Closed lenthomas closed 1 year ago
See this reply but it seems that taking into account the left trunction is actually bad in this situation, so I've reverted to using the interval 0 to width
as that's consistent with Distance for Windows.
Fixed in mrds
9445ce4.
This means the detection function analysis now coincides with what DistWin does, but that the abundance doesn't. There are fundamentally two different ways to handle left-truncated data - see http://lenthomas.org/papers/MarquesCREEMTR2012.pdf for an explanation. In the terms of that paper, you are now using p2 for the average detection function (which is what DistWin does), but a1 for the sampled area - which is inconsistent. I can see this because if I calculate
10284/((pi*15^2-pi*2^2)*31483179*0.3254428)*40370000
I get 58.36136, which is what you get, when DistWin gets 57.32 (well, actually it rounds, but you get the idea), from
10284/(pi*15^2*31483179*0.3254428)*40370000
I noticed too that the mrds
cv.ER of 0.2746196 is different from what DistWin gets of "26.83" -- this may possibly be the same issue (or may be a difference in encounter rate variance).

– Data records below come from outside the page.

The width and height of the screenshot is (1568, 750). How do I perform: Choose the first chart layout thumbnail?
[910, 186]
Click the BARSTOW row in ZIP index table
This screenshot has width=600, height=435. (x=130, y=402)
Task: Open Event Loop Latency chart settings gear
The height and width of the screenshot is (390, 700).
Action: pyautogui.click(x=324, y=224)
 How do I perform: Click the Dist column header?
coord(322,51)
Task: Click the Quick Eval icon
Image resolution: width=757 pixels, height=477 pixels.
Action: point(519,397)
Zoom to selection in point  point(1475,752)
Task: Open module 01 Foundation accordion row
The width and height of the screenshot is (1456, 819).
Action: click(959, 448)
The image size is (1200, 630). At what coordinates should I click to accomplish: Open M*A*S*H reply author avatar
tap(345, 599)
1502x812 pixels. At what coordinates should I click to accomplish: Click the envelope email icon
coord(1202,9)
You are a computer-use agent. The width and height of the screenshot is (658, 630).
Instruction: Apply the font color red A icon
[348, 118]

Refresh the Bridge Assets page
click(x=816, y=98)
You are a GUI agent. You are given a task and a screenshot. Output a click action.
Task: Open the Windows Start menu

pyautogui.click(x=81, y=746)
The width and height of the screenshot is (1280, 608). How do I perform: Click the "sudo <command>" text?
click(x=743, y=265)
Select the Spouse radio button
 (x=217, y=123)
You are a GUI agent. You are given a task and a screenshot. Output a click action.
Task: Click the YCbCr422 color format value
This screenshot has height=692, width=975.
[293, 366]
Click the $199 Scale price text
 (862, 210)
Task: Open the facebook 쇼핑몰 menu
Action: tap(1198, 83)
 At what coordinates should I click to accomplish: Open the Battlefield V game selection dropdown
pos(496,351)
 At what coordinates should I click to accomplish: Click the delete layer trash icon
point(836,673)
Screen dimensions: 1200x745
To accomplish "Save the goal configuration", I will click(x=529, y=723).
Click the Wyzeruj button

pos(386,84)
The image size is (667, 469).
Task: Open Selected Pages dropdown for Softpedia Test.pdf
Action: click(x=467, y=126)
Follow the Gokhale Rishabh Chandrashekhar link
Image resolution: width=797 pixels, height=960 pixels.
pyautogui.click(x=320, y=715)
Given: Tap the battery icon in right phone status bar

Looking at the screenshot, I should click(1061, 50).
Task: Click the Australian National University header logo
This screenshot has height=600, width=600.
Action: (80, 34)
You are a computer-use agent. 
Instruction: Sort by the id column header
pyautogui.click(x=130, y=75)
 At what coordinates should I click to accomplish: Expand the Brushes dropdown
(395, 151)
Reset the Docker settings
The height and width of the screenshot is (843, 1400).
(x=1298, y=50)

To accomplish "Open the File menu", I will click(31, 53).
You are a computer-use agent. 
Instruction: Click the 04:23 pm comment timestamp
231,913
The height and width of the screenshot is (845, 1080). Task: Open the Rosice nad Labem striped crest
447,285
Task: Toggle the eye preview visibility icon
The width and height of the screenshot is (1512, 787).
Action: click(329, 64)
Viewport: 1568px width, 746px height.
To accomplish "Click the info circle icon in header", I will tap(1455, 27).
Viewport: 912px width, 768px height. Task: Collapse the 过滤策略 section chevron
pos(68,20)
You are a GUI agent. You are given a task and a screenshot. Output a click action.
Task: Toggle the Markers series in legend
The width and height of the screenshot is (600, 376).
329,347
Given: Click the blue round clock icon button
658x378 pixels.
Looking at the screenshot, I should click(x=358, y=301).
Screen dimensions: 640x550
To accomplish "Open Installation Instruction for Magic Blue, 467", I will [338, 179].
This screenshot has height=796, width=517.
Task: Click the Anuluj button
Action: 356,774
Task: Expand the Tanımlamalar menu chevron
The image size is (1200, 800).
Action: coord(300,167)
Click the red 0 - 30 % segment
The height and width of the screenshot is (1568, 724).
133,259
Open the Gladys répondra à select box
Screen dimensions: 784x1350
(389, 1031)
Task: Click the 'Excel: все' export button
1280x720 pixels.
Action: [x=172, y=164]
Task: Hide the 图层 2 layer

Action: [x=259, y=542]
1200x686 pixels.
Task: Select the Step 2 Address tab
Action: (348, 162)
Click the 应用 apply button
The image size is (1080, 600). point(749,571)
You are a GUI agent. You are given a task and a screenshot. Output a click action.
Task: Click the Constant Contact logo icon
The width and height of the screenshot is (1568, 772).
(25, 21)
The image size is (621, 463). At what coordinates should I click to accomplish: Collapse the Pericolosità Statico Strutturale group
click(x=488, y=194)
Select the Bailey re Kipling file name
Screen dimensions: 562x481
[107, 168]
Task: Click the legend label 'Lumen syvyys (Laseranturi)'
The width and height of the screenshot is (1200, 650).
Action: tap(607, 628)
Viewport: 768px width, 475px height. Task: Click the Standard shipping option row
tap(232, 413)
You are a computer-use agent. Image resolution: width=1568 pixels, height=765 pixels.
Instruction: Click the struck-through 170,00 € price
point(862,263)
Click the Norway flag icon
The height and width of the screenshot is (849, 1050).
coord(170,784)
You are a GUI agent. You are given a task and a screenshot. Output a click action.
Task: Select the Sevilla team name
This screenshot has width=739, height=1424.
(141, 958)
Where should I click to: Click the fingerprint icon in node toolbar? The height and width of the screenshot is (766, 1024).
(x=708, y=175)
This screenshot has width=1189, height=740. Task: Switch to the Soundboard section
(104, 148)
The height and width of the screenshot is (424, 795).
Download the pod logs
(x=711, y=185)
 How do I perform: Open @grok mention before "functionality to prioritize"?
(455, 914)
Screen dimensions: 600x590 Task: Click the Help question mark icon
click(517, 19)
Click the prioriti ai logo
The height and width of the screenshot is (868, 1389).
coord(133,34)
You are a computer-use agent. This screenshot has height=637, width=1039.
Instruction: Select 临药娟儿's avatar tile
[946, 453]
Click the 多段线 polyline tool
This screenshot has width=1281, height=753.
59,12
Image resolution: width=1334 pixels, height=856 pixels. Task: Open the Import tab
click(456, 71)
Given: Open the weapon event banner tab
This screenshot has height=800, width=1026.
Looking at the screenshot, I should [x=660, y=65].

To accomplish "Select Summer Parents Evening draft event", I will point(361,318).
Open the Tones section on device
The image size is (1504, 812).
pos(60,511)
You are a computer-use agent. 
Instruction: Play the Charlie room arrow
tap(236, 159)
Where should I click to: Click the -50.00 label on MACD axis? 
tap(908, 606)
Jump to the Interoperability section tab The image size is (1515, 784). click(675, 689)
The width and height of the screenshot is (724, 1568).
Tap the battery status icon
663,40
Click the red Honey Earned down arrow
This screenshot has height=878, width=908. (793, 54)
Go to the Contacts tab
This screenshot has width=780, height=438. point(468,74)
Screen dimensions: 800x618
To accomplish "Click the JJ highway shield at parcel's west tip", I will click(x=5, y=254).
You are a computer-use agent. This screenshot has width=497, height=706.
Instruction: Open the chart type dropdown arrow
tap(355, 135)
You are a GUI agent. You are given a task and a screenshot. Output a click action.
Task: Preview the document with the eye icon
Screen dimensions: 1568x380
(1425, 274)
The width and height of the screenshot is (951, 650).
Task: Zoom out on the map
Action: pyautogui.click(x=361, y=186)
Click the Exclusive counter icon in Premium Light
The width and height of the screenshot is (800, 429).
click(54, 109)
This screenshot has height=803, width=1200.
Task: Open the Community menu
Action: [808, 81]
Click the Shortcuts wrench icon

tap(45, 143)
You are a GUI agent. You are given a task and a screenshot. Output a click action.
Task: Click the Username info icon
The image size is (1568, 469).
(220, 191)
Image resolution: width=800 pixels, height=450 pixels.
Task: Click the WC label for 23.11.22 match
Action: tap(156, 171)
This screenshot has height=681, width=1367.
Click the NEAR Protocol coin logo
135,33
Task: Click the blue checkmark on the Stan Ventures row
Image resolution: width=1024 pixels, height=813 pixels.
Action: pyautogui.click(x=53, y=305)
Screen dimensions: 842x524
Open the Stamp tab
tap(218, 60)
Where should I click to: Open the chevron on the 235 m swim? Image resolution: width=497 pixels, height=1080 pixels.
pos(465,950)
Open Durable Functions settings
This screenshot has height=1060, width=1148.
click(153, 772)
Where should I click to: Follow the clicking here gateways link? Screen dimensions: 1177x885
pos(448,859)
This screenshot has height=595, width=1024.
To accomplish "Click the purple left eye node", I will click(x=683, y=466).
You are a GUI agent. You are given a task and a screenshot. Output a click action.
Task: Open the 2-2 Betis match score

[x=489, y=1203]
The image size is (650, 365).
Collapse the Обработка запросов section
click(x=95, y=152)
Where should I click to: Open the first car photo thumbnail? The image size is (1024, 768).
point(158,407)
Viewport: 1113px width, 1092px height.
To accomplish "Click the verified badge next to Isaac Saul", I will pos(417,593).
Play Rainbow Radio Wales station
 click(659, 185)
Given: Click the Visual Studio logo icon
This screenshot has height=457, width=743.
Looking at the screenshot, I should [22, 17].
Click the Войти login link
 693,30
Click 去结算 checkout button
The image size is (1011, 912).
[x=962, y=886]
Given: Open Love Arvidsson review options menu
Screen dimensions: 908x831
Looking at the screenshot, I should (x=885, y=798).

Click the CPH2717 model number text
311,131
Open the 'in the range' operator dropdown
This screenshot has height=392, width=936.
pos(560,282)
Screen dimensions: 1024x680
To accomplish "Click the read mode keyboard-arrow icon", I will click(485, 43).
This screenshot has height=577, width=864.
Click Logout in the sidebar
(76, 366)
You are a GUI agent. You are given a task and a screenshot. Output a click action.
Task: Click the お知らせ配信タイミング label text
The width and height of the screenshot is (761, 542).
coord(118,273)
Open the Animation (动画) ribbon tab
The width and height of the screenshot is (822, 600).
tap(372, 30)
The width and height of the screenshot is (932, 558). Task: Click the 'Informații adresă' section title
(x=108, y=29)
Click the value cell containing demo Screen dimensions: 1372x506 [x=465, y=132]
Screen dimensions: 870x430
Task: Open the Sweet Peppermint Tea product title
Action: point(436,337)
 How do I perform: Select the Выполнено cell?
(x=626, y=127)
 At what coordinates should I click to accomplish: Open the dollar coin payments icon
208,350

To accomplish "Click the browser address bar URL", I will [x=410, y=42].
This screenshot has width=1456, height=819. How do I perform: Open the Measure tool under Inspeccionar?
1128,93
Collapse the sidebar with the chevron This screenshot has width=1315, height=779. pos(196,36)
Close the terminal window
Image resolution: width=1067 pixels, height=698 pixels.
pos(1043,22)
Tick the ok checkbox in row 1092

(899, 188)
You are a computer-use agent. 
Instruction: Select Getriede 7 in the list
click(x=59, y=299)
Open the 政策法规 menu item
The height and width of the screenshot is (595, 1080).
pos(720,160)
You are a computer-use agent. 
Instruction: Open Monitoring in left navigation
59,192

So, can you switch the dht (and I assume dht2) code to using a2 for the area surveyed under left truncation (assuming that all times average p is calculated across the Distance and mrds packages it uses p2 and not p2)?
This discussion about left truncation had a strong sense of deja vu. We covered this ground back in 2020 with issue #64; how did it reappear?
Sorry I think we might be talking at cross purposes here. When I say "taking into account left truncation" I just mean in the interval used to bound the grid used for the monotonicity constraints. Not any part of the likelihood calculation.
10284/((pi15^2-pi2^2)314831790.3254428)*40370000
In discussing this with @dill today, I realized I used the wrong p
here: I should have used the value fo 0.332966
that ds
produced. In that case we get
> 10284/((pi*15^2-pi*2^2)*31483179*0.332966)*40370000
[1] 57.04272
which is very close to the 57.32 that DistWin
gets.
So, in summary, both the p
and area surveyed are calculated differently under left truncation by DistWin
and ds
/ddf
/dht
.
DistWin
calculates p as the average detection probability between 0 and w, including the fact that detection probability between 0 and wl is 0. The area surveyed is then the area of the circle between 0 and w times the number of points.
ds
etc calculates p as the avaerage detection probability between wl and w. The area surveyed is then the area of the annulus betwen wl and w.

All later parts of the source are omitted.